**Supplied material:**
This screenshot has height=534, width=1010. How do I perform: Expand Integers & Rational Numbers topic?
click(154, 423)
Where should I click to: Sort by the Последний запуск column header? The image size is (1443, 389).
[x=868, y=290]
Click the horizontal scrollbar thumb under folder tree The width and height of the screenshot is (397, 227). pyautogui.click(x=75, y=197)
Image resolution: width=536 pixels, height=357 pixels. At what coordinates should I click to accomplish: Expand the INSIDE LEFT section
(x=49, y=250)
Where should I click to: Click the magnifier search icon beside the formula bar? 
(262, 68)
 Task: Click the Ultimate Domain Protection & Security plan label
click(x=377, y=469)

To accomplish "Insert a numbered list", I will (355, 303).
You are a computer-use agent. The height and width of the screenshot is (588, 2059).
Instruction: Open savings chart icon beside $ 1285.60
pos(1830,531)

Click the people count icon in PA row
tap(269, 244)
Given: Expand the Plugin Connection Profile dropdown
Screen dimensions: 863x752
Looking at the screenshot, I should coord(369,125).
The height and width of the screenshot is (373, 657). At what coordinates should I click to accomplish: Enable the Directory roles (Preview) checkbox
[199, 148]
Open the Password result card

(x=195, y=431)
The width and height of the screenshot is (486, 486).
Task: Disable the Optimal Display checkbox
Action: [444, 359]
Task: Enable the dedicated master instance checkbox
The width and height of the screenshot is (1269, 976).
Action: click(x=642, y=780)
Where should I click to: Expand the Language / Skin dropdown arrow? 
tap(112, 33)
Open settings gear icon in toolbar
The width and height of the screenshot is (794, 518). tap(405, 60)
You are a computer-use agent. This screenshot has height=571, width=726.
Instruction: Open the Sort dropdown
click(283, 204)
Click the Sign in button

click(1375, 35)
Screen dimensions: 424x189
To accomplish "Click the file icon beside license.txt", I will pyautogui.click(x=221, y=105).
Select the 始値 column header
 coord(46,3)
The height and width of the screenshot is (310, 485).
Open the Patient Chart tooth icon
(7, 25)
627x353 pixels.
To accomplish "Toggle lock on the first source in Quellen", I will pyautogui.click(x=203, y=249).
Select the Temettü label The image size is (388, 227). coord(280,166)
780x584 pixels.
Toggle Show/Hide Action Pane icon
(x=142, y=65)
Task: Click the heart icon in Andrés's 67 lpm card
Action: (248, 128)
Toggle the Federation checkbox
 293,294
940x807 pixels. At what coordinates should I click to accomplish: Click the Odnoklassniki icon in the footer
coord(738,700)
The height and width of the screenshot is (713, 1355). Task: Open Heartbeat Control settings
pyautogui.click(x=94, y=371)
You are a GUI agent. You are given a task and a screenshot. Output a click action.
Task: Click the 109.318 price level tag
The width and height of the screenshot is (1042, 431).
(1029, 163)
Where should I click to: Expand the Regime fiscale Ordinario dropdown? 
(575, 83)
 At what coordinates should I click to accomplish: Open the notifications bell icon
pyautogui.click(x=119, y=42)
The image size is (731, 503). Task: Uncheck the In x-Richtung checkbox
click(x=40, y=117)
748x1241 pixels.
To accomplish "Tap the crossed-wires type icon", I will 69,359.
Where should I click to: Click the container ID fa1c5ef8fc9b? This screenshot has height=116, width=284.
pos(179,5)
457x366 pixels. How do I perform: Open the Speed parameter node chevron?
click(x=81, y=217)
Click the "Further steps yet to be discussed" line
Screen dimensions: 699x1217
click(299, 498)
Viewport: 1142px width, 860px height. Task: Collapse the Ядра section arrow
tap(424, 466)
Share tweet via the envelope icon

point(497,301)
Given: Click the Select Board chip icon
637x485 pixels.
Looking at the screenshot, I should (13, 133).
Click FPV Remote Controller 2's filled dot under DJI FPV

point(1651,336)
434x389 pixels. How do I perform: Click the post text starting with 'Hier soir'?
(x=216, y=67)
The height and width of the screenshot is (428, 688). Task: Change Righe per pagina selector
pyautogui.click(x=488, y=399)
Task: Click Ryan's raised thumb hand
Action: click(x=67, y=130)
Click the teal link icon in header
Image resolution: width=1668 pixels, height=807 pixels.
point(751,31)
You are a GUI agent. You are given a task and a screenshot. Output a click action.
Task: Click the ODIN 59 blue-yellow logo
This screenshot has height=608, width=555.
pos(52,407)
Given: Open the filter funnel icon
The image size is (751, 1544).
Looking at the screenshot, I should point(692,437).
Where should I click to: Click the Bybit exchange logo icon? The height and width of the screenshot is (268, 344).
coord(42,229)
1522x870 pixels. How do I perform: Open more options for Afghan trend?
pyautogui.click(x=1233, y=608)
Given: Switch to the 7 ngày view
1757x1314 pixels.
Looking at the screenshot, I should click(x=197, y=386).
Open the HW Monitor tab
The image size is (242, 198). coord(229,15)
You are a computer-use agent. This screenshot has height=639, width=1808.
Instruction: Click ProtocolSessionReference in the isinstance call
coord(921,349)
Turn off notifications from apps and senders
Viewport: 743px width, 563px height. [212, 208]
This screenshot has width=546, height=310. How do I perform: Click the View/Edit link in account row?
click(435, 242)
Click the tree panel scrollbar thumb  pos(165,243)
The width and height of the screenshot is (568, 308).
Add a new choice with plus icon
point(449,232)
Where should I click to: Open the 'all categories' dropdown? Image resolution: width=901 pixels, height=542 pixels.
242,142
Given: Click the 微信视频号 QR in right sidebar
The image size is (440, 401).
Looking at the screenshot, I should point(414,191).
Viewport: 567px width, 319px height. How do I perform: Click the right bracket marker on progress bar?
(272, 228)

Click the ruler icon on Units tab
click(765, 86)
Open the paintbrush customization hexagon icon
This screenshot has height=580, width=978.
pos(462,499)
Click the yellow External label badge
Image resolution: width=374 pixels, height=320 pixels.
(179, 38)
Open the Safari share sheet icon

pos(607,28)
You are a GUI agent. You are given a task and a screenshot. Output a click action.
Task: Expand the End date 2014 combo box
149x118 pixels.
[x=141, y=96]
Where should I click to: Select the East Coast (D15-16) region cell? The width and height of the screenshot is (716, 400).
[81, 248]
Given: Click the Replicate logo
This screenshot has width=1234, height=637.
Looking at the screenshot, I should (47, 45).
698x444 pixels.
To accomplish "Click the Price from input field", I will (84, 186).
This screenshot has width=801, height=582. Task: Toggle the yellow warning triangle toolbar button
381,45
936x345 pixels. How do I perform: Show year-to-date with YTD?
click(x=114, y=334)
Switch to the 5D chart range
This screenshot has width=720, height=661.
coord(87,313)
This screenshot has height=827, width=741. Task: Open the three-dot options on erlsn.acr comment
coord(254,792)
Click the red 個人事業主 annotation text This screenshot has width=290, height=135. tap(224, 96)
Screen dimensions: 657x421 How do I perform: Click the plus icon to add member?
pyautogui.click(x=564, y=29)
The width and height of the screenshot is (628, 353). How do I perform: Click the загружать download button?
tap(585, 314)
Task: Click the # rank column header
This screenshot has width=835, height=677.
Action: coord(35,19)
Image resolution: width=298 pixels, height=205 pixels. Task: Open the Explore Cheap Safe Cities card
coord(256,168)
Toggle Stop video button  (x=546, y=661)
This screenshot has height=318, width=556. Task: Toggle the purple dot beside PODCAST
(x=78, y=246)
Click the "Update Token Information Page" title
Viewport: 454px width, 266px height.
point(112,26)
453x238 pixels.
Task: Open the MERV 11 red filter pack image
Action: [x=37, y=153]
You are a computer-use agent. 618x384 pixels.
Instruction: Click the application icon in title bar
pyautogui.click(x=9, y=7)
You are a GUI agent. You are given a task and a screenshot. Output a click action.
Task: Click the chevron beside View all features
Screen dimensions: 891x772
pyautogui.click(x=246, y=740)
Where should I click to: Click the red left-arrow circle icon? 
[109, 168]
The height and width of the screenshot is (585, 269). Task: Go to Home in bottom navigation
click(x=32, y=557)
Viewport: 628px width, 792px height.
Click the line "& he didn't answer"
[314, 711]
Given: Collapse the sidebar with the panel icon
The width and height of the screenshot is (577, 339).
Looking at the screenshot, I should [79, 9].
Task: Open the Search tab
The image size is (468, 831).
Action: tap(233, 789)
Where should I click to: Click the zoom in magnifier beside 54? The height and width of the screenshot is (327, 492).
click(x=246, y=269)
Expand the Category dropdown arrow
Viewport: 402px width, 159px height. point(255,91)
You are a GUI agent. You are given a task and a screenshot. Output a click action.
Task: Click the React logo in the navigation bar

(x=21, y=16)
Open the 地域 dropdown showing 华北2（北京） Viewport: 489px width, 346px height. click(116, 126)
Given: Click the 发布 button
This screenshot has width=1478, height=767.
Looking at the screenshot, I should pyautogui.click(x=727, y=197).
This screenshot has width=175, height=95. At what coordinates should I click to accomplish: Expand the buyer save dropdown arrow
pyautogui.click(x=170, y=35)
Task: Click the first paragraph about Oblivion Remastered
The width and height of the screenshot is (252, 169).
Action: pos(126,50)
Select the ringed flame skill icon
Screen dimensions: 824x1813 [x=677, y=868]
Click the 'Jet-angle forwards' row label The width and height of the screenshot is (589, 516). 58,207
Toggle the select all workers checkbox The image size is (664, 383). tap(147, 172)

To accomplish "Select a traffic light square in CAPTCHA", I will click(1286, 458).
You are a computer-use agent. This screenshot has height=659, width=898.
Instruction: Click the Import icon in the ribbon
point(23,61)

**What needs to be done:**
Show, from the records above, every line that includes "will".

**Exercise solution:**
To accomplish "Insert a numbered list", I will (355, 303).
To accomplish "Click the file icon beside license.txt", I will pyautogui.click(x=221, y=105).
To accomplish "Toggle lock on the first source in Quellen", I will pyautogui.click(x=203, y=249).
To accomplish "Tap the crossed-wires type icon", I will 69,359.
To accomplish "Click the Price from input field", I will (84, 186).
To accomplish "Select a traffic light square in CAPTCHA", I will click(1286, 458).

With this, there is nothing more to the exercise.